La médecine bucco-dentaire est épistémologiquement un art.
L’Organisation internationale de normalisation a publié une norme ISO1 par laquelle on doit désormais désigner, sous l’appellation « médecine bucco-dentaire », les anciennes chirurgie dentaire française et médecine dentaire suisse ou canadienne. J’ai eu cependant le grand regret de lire « que la science odontostomatologique n’est pas un art, mais bien une science médicale ».
Chagrin d’abord, car la science est de la science. Et l’a toujours été. Si on se laissait convaincre par l’idée que seule la science d’aujourd’hui est bien de la science, que faire alors d’un Claude Bernard ? d’un Lavoisier ? La science est une discipline, une activité, une pratique, un art et, à ce titre, l’odontologie n’a pas attendu une norme ISO, ni les années 2000, pour être une activité scientifique. Bien sûr, on peut discuter les méthodes, les « croyances » scientifiques d’une époque, mais nous avons nous-mêmes les croyances scientifiques de notre époque. Ah ! l’arrogance de la dernière pluie.

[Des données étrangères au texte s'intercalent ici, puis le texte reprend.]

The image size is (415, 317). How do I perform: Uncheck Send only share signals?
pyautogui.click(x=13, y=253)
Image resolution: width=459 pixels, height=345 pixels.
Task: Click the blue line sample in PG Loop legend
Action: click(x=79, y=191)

Ensuite, la « science odontostomatologique » n’est pas la « médecine bucco-dentaire ». Faire de la science n’est pas être un praticien de santé. Un chercheur n’est pas forcément médecin et certains biologistes ont beaucoup fait pour la médecine sans avoir jamais prescrit aucun traitement. Que notre pratique quotidienne repose sur des études scientifiques plus larges et mieux contrôlées, c’est entendu et appréciable. Que la médecine bucco-dentaire soit plus « scientifique », on peut en convenir. Que nous ayons enfin atteint le stade de science, c’est une méprise de fond. Pour deux raisons. La première est que la pratique médicale est un art, une praxis, une jonglerie permanente entre les connaissances, les symptômes, le terrain du patient et le contexte particulier de réalisation des soins2. Ce n’est pas une activité centrée sur la production de connaissances mais d’actions. La seconde est que de la science, quand elle valide un fait, on en attend certitude, reproductibilité et valeur universelle. Et je mets au défi quiconque d’affirmer que c’est ce qu’on peut garantir à un individu lorsqu’il nous consulte.
Cette évolution des normes est à saluer. Et notre exercice restera toujours un « art », une pratique tournée vers l’individu (en témoigne le terme anglais qui reste dentistry). C’est une heureuse synthèse entre les différentes formulations francophones. Veillons en même temps à ce que les moyens et la reconnaissance suivent, car les responsabilités et les capacités que semble solliciter ce terme médicalisé excèdent encore probablement ce que le public et les autorités peuvent accompagner.
« Parmi les dépenses de santé, les soins dentaires occupent une place particulièrement importante. » (Oui peut-être 5 % des dépenses, une cause nationale certainement.) « Les prix sont élevés. » (Pas plus que dans les pays comparables et pour les soins : moins chers qu’en Hongrie !) « Nous mettons à votre disposition un service de conseil. » « Quels sont les honoraires généralement constatés pour ce type de prothèse ? » (Comme si tout était équivalent.) On se plaint de l’Assurance maladie (à raison), mais méfions-nous encore plus de la privatisation totale du système d’assurance santé bucco-dentaire.
1. ISO 1942 : 2009. Voir aussi La Lettre n° 85 de l’Ordre national des chirurgiens-dentistes.
2. C’est d’ailleurs l’evidence based medicine qui reconnaît au praticien ce rôle intégrateur.